As for the extremism, it is a naive notion because education itself cannot reduce it without establishing justice in society. Educated youth show propensity towards revenge and rebelliousness as soon as they become aware of unfair treatment being meted out to them or a group of people they identify themselves with. For that matter, they fall prey to extremism.

A serious problem can be judged from the fact that seven million children are out of schools in Pakistan, of them 4.5 million belong to Sindh only. This situation will become more depressing if one takes into account the number of drop-outs. Some cosmetic and superficial measures will not be enough to tackle the issue in an effective manner as it seems is being done. In response to the president’s directives Sindh ministry of education and literacy has chalked out a campaign to increase enrolment in the province.

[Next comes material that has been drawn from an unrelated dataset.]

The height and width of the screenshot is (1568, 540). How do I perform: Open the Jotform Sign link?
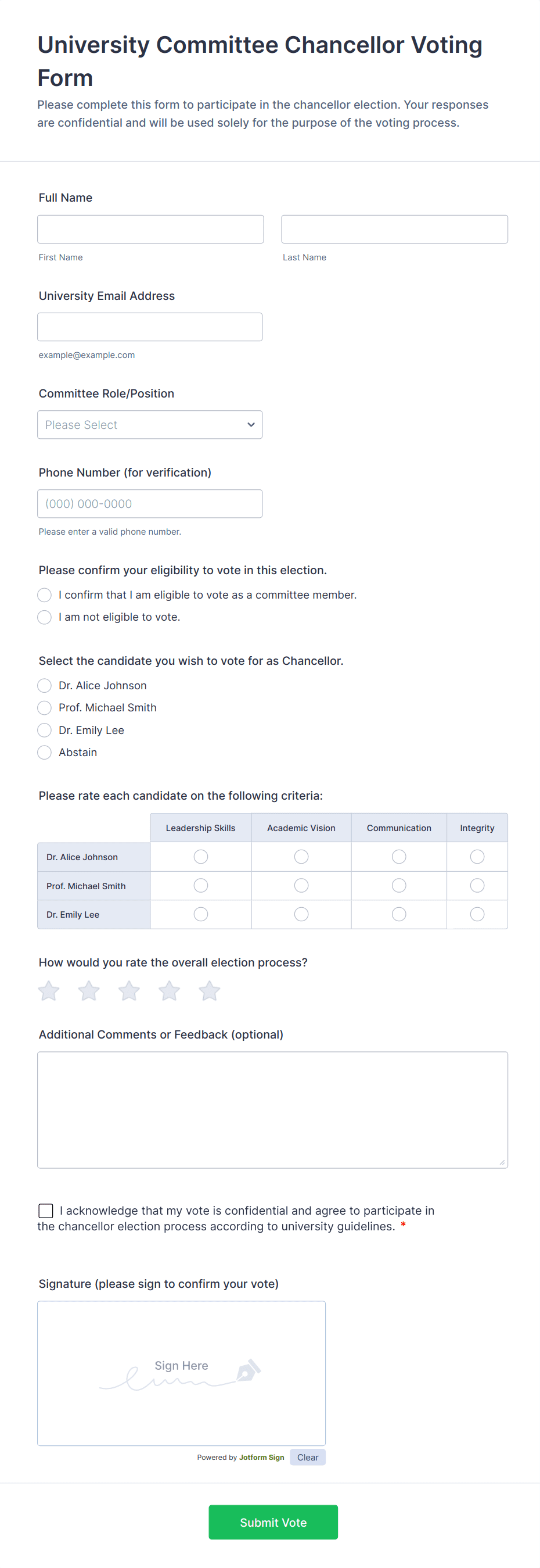pos(261,1457)
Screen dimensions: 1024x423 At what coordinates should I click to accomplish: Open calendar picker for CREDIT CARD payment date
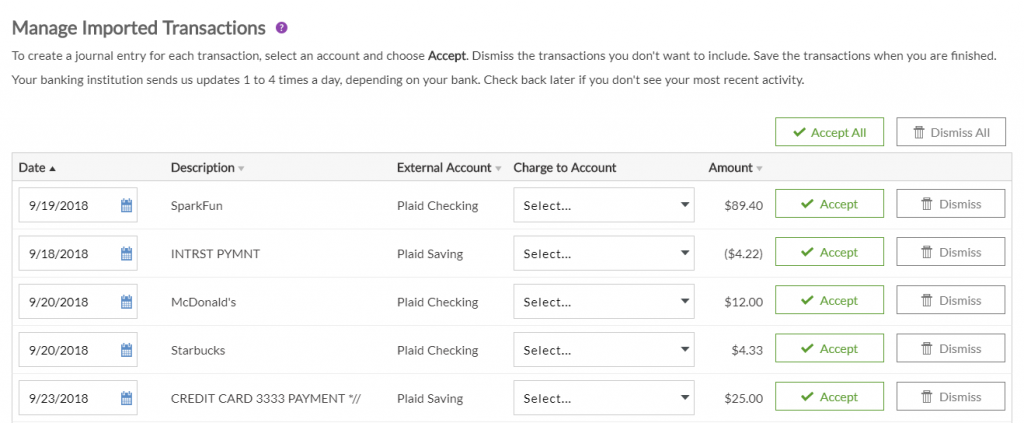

I doubt this campaign is going to achieve any results as no efforts are being made to address the problems of missing facilities, absentee-teachers and those teachers who just turn up to show attendance and do not teach. These are quite big challenges in Sindh affecting overall performance of the education department.

A complex and difficult situation prevails in the province as far as teachers are concerned. Four major types of teachers who don’t perform their duties are spot on the education system. These teachers are those who enjoy political patronage, work in media as working journalists, are office bearers of teachers unions and close to them and lastly sacrifice a part of salary after negotiations with concerned authorities.

Sindh Education Information Management System (SEMIS) has developed a data base which covers information about students, teachers, schools, etc., but it doesn’t provide any information regarding place of posting of teachers. If this information is included in the data base then it will be easy for the government to keep track of them and force them to perform duties. Besides, education department should mobilise school management committees to monitor attendance and performance of these teachers.

During the address to parliament, the president said that making tough decisions is the responsibility of leadership. “We are not afraid to lead and we know the way. I expect a few tough decisions will be taken vis-à-vis education sector.” The sinking boat of education can be saved only through good governance. It has been learned that approximately 600 posts of grade 18 (both male and female) of education administration cadre are lying vacant in the education department.

Since 2002 no Sindh Public Service Commission examination has been held for recruitment of education officials. Presently, there are 16 out of 23 EDOs that are in lower grades (19 grades) but have been working at the post of grade 20. For last five years no promotions have been given to the officials. On annual basis the promotions should be done as per the rules but this is not happening. This situation clearly serves the agenda of the vested interest groups because lower grade officers working on higher grade posts shows higher level of compliance and obedience and being under pressure.

This practice must end as it doesn’t require huge financial resources and expert consultants. Furthermore, steps should be taken to ensure all recruitments and promotions are transparently based on merit and officers are empowered to resist any sort of illegal interference. Without these simple but tough decisions substantive and significant improvements cannot occur in the education sector.